Information supplied >>
------------------------------------------------------------------------

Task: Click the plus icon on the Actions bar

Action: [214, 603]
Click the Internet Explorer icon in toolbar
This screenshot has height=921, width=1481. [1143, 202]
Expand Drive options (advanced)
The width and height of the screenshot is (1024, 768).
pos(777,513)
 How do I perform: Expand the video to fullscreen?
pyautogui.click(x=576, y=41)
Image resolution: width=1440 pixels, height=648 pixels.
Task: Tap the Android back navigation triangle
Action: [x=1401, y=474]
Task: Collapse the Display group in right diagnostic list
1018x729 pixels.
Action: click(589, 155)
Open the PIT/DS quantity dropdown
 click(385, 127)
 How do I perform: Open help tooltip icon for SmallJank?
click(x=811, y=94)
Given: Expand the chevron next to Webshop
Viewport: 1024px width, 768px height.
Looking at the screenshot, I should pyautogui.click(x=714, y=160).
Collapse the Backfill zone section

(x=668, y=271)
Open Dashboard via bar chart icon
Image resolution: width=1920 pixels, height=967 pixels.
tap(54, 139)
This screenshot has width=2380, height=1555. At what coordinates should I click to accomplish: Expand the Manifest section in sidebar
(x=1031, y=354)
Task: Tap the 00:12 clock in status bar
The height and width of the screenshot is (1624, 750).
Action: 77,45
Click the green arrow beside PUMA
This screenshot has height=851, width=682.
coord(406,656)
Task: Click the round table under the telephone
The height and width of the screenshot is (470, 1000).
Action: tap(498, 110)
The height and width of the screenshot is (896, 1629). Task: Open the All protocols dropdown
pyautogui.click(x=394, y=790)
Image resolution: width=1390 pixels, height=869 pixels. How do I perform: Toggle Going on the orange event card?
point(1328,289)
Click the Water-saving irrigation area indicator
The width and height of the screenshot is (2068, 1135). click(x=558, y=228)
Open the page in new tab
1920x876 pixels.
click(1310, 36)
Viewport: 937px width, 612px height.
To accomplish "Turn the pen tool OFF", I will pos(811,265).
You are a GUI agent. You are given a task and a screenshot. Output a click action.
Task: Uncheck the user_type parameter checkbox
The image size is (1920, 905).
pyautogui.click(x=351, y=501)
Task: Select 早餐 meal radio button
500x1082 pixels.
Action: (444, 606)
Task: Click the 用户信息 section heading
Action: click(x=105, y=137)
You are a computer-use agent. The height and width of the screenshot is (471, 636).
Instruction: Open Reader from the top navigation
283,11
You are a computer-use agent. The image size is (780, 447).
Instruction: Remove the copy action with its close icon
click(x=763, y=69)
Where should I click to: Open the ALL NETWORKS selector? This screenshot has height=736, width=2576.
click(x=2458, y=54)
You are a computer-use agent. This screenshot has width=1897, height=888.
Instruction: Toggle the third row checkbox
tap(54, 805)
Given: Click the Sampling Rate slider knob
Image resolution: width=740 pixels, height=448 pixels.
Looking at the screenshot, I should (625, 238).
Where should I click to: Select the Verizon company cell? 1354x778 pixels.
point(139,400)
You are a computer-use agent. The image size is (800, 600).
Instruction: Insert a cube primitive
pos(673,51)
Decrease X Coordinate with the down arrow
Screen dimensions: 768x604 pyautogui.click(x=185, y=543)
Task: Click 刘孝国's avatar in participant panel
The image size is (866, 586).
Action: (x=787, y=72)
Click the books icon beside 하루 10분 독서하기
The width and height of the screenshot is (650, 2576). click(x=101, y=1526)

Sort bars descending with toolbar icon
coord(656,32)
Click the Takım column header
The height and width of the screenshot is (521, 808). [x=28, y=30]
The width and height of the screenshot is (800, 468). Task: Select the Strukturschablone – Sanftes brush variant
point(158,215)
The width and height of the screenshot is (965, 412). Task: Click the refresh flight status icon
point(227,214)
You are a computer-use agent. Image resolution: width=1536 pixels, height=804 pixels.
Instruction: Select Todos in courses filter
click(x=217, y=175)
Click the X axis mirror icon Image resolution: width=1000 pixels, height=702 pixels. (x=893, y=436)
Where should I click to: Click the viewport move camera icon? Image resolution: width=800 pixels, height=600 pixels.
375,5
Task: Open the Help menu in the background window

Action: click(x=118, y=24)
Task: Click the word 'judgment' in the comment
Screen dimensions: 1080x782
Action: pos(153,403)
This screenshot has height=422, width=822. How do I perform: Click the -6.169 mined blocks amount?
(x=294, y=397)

------------------------------------------------------------------------

Activity >> Transcribe the listing in full, keeping every line exact.

Expected output >>
Task: Click the plus icon on the Actions bar

Action: [214, 603]
Click the Internet Explorer icon in toolbar
This screenshot has height=921, width=1481. [1143, 202]
Expand Drive options (advanced)
The width and height of the screenshot is (1024, 768).
pos(777,513)
 How do I perform: Expand the video to fullscreen?
pyautogui.click(x=576, y=41)
Image resolution: width=1440 pixels, height=648 pixels.
Task: Tap the Android back navigation triangle
Action: [x=1401, y=474]
Task: Collapse the Display group in right diagnostic list
1018x729 pixels.
Action: click(589, 155)
Open the PIT/DS quantity dropdown
 click(385, 127)
 How do I perform: Open help tooltip icon for SmallJank?
click(x=811, y=94)
Given: Expand the chevron next to Webshop
Viewport: 1024px width, 768px height.
Looking at the screenshot, I should pyautogui.click(x=714, y=160).
Collapse the Backfill zone section

(x=668, y=271)
Open Dashboard via bar chart icon
Image resolution: width=1920 pixels, height=967 pixels.
tap(54, 139)
This screenshot has width=2380, height=1555. At what coordinates should I click to accomplish: Expand the Manifest section in sidebar
(x=1031, y=354)
Task: Tap the 00:12 clock in status bar
The height and width of the screenshot is (1624, 750).
Action: 77,45
Click the green arrow beside PUMA
This screenshot has height=851, width=682.
coord(406,656)
Task: Click the round table under the telephone
The height and width of the screenshot is (470, 1000).
Action: tap(498, 110)
The height and width of the screenshot is (896, 1629). Task: Open the All protocols dropdown
pyautogui.click(x=394, y=790)
Image resolution: width=1390 pixels, height=869 pixels. How do I perform: Toggle Going on the orange event card?
point(1328,289)
Click the Water-saving irrigation area indicator
The width and height of the screenshot is (2068, 1135). click(x=558, y=228)
Open the page in new tab
1920x876 pixels.
click(1310, 36)
Viewport: 937px width, 612px height.
To accomplish "Turn the pen tool OFF", I will pos(811,265).
You are a GUI agent. You are given a task and a screenshot. Output a click action.
Task: Uncheck the user_type parameter checkbox
The image size is (1920, 905).
pyautogui.click(x=351, y=501)
Task: Select 早餐 meal radio button
500x1082 pixels.
Action: (444, 606)
Task: Click the 用户信息 section heading
Action: click(x=105, y=137)
You are a computer-use agent. The height and width of the screenshot is (471, 636).
Instruction: Open Reader from the top navigation
283,11
You are a computer-use agent. The image size is (780, 447).
Instruction: Remove the copy action with its close icon
click(x=763, y=69)
Where should I click to: Open the ALL NETWORKS selector? This screenshot has height=736, width=2576.
click(x=2458, y=54)
You are a computer-use agent. This screenshot has width=1897, height=888.
Instruction: Toggle the third row checkbox
tap(54, 805)
Given: Click the Sampling Rate slider knob
Image resolution: width=740 pixels, height=448 pixels.
Looking at the screenshot, I should (625, 238).
Where should I click to: Select the Verizon company cell? 1354x778 pixels.
point(139,400)
You are a computer-use agent. The image size is (800, 600).
Instruction: Insert a cube primitive
pos(673,51)
Decrease X Coordinate with the down arrow
Screen dimensions: 768x604 pyautogui.click(x=185, y=543)
Task: Click 刘孝国's avatar in participant panel
The image size is (866, 586).
Action: (x=787, y=72)
Click the books icon beside 하루 10분 독서하기
The width and height of the screenshot is (650, 2576). click(x=101, y=1526)

Sort bars descending with toolbar icon
coord(656,32)
Click the Takım column header
The height and width of the screenshot is (521, 808). [x=28, y=30]
The width and height of the screenshot is (800, 468). Task: Select the Strukturschablone – Sanftes brush variant
point(158,215)
The width and height of the screenshot is (965, 412). Task: Click the refresh flight status icon
point(227,214)
You are a computer-use agent. Image resolution: width=1536 pixels, height=804 pixels.
Instruction: Select Todos in courses filter
click(x=217, y=175)
Click the X axis mirror icon Image resolution: width=1000 pixels, height=702 pixels. (x=893, y=436)
Where should I click to: Click the viewport move camera icon? Image resolution: width=800 pixels, height=600 pixels.
375,5
Task: Open the Help menu in the background window

Action: click(x=118, y=24)
Task: Click the word 'judgment' in the comment
Screen dimensions: 1080x782
Action: pos(153,403)
This screenshot has height=422, width=822. How do I perform: Click the -6.169 mined blocks amount?
(x=294, y=397)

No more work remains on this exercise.